Afin de fournir une aide significative aux personnes exposées au risque de violence domestique, Mme Dawson croit que tout le monde, des chercheurs aux prestataires de services, devait commencer à s’intéresser aux forces de la société au sens large, et pas seulement aux circonstances individuelles.
«Nous devons reconnaître que nos efforts pour réduire les risques et la sécurité des personnes en situation de violence ne fonctionnent pas bien, a-t-elle déclaré. Nous devons examiner des moyens plus nuancés et ciblés de mieux réagir afin de saisir les réalités vécues par ceux qui subissent le plus la violence.»
Le rapport révèle également que 13% des cas étudiés impliquaient le décès de prétendues victimes collatérales d’homicide conjugal, généralement des membres de la famille, de nouveaux partenaires, des amis ou des voisins de la cible visée. Les enfants de la victime visée constituaient l’essentiel de ces décès, a indiqué le rapport.
Mme Dawson précise que les risques encourus par les femmes canadiennes sont généralement conformes aux chiffres mondiaux publiés le mois dernier par l’Office des Nations Unies contre la drogue et le crime.
Cette étude a révélé que 58% des homicides impliquant des femmes en 2017 étaient des homicides domestiques.
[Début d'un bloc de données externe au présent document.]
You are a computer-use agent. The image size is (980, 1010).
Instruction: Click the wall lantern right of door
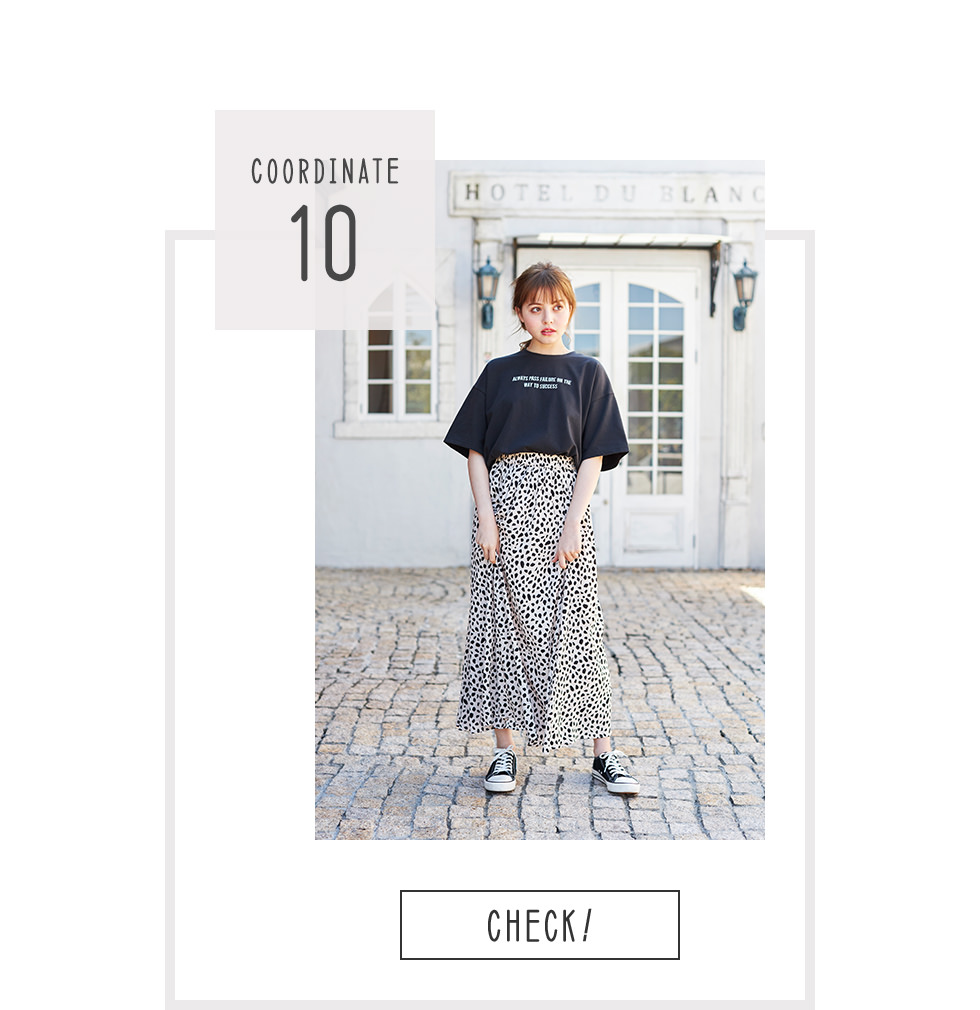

Mme Dawson dit que l’Initiative canadienne de prévention de l’homicide domestique a l’intention de continuer à analyser les données jusqu’en 2021 au moins.
Parmi les populations vulnérables non prises en compte dans l’analyse du rapport figurent les femmes handicapées, un groupe démographique que Mme Dawson et Statistique Canada ont identifié comme présentant un risque particulier de violence à la maison.
Un rapport publié plus tôt cette année révélait que les personnes handicapées étaient deux fois plus susceptibles de subir la violence domestique que leurs homologues non handicapées. Il notait également que les femmes handicapées étaient deux fois plus susceptibles que les femmes non handicapées de signaler la violence conjugale, bien que les taux d’homicides n’aient pas été spécifiquement explorés.